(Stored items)
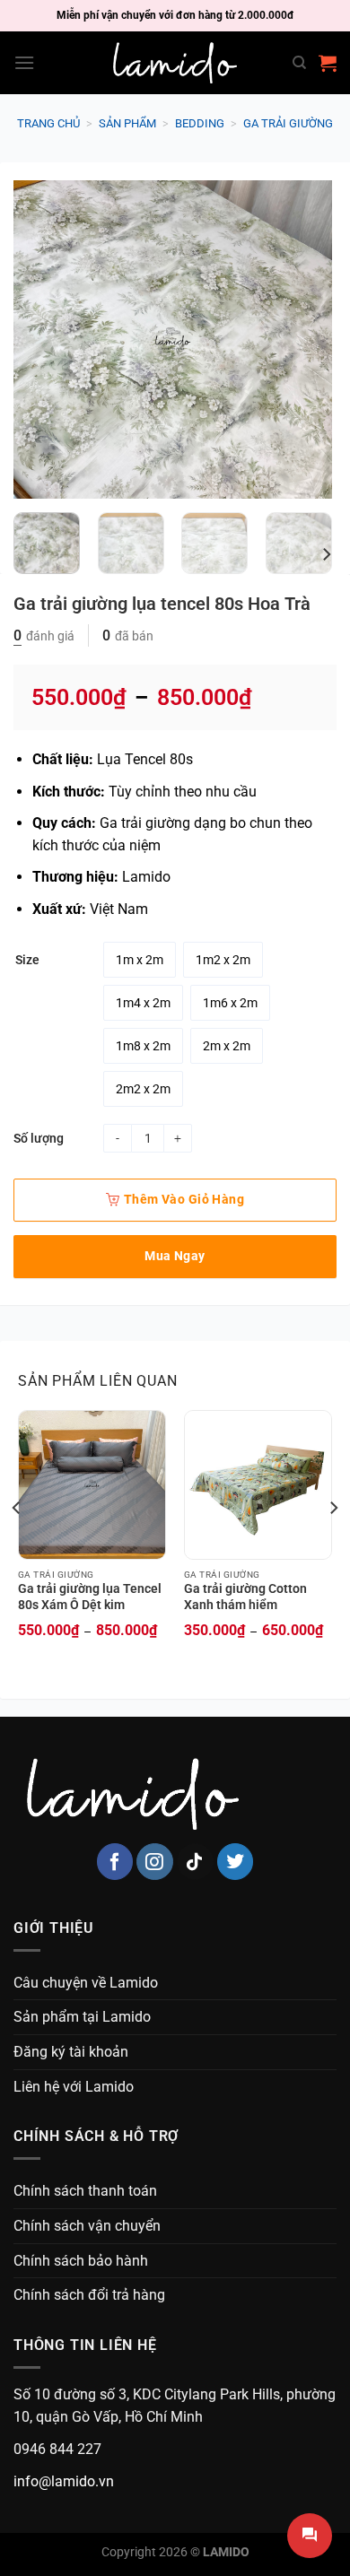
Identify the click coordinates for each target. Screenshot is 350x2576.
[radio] (139, 960)
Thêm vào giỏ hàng (184, 1199)
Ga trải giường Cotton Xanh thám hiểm (245, 1596)
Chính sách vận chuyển (87, 2225)
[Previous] (42, 339)
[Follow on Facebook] (115, 1861)
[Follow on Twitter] (235, 1861)
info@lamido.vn (63, 2481)
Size (27, 960)
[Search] (299, 63)
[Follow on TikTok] (195, 1861)
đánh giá (43, 636)
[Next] (303, 339)
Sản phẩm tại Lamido (82, 2016)
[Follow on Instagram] (154, 1861)
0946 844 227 (57, 2449)
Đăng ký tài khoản (70, 2051)
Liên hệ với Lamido (73, 2086)
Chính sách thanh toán (85, 2190)
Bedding (199, 123)
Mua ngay (174, 1256)
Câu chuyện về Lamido (85, 1982)
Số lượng (38, 1138)
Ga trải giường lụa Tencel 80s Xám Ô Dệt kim (90, 1596)
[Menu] (24, 62)
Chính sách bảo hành (80, 2260)
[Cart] (328, 63)
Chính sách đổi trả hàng (89, 2294)
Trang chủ (48, 123)
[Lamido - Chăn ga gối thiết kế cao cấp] (175, 63)
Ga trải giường (288, 123)
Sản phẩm (127, 123)
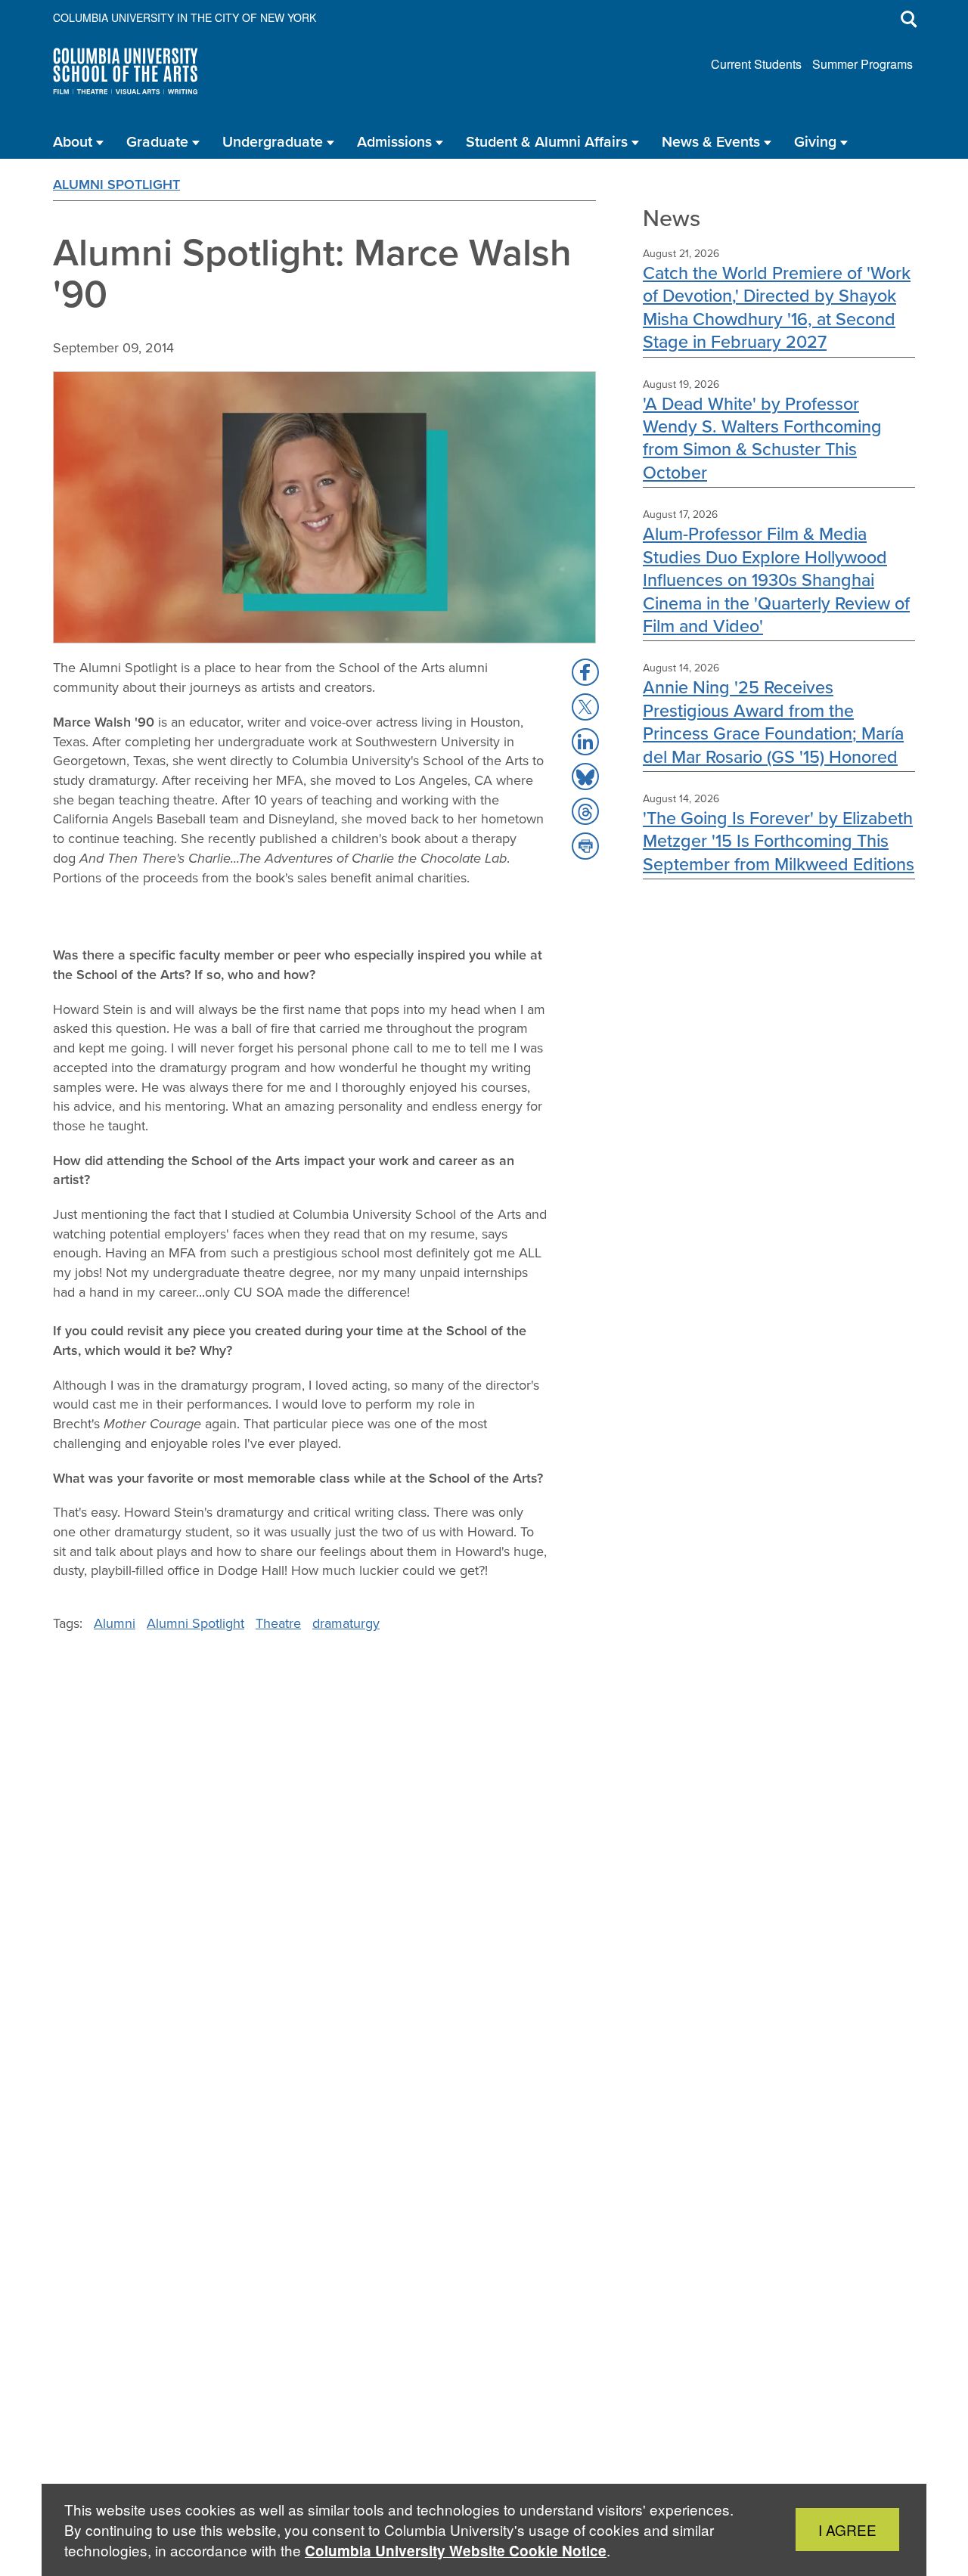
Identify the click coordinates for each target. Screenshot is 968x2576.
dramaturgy (346, 1623)
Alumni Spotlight (116, 184)
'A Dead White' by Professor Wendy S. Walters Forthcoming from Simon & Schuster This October (762, 438)
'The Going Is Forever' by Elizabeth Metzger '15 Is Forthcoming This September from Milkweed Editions (778, 840)
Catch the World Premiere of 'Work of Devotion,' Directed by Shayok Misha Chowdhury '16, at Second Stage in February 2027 (777, 307)
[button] (585, 672)
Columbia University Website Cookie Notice (456, 2550)
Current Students (756, 64)
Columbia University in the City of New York (184, 17)
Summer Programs (862, 64)
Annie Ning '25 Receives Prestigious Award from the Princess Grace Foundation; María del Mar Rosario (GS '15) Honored (773, 721)
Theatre (278, 1623)
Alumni (114, 1623)
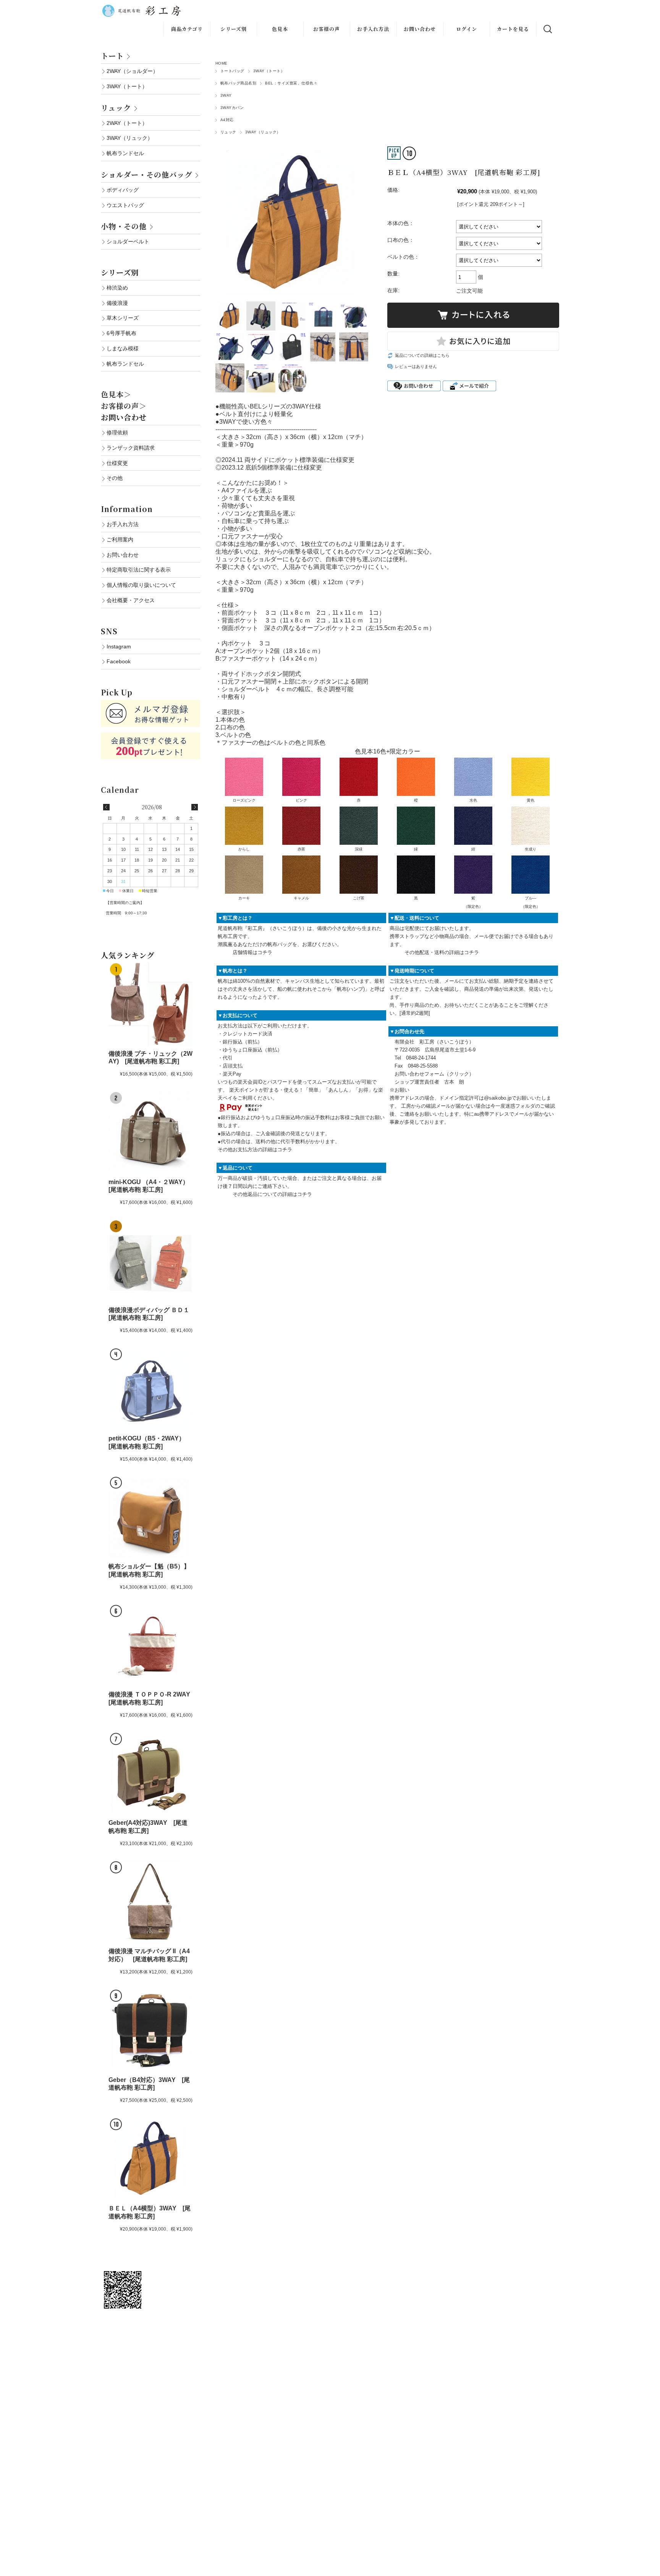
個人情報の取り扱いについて (141, 585)
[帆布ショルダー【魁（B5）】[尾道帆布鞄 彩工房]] (150, 1517)
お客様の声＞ (124, 405)
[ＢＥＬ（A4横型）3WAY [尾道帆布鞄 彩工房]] (150, 2159)
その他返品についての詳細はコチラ (272, 1194)
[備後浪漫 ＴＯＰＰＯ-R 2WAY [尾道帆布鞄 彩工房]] (150, 1645)
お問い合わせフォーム (419, 1074)
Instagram (119, 646)
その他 (115, 478)
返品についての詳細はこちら (422, 355)
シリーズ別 (233, 28)
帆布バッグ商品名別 (238, 83)
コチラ (264, 952)
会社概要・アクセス (131, 600)
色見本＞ (116, 394)
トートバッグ (232, 71)
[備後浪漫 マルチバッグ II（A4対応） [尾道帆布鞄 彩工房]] (150, 1902)
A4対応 (227, 120)
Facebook (119, 661)
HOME (221, 63)
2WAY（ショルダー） (132, 71)
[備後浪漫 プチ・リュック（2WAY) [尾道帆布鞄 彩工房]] (150, 1004)
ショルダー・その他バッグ (146, 174)
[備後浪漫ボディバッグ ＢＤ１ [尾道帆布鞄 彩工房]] (150, 1261)
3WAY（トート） (269, 71)
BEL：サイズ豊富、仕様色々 (291, 83)
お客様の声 (326, 28)
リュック (228, 132)
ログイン (466, 28)
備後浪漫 (117, 303)
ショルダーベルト (128, 241)
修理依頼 (117, 432)
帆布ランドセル (125, 153)
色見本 (280, 28)
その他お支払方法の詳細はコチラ (255, 1149)
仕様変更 (117, 463)
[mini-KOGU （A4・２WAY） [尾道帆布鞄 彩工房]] (150, 1132)
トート (112, 55)
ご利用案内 (120, 539)
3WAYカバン (232, 107)
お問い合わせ (420, 28)
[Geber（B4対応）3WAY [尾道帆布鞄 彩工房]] (150, 2030)
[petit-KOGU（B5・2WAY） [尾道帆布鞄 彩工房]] (150, 1389)
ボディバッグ (123, 190)
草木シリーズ (123, 318)
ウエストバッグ (125, 205)
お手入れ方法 (373, 28)
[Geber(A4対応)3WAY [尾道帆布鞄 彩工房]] (150, 1773)
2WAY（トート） (127, 123)
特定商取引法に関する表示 (139, 570)
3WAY (226, 95)
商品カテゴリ (187, 28)
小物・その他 (124, 226)
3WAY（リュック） (263, 132)
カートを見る (513, 28)
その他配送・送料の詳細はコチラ (441, 952)
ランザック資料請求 (131, 448)
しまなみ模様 (123, 348)
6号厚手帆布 (121, 333)
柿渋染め (117, 288)
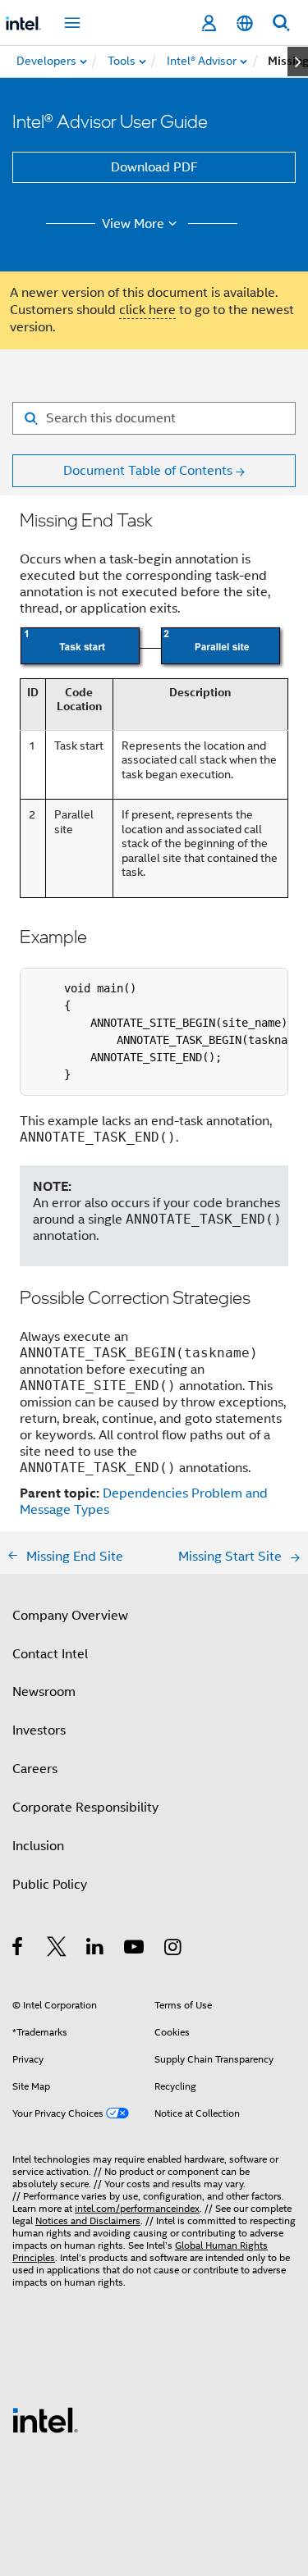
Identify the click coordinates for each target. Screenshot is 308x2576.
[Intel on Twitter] (57, 1949)
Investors (39, 1730)
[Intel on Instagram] (173, 1949)
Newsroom (44, 1692)
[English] (244, 23)
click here (147, 310)
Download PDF (154, 167)
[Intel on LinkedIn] (95, 1949)
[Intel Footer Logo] (45, 2419)
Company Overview (70, 1615)
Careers (34, 1769)
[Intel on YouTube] (135, 1949)
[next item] (297, 61)
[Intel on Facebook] (18, 1949)
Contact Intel (50, 1654)
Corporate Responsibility (85, 1807)
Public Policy (49, 1884)
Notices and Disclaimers (87, 2220)
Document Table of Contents (147, 471)
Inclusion (38, 1846)
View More (133, 224)
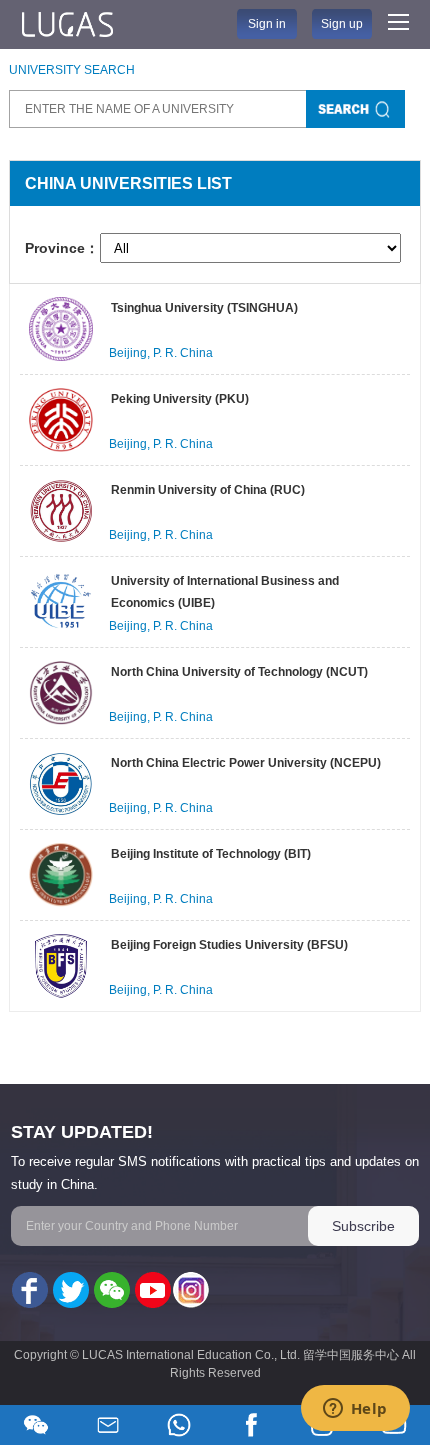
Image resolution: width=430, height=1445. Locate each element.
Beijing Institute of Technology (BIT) (211, 854)
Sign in (267, 24)
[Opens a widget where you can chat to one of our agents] (355, 1410)
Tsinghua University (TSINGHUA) (204, 308)
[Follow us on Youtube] (151, 1291)
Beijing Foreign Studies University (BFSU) (229, 945)
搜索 (355, 109)
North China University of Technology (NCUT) (239, 672)
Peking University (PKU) (180, 399)
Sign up (342, 24)
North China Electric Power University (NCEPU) (246, 763)
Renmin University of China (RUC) (208, 490)
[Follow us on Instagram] (191, 1291)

TASK: Whenever the word "giường" shows up in a line of the entries above, copy that line.

EXERCISE RESULT:
Ga trải giường Cotton Xanh thám hiểm (245, 1596)
Ga trải giường lụa Tencel 80s Xám Ô Dệt kim (90, 1596)
Ga trải giường (288, 123)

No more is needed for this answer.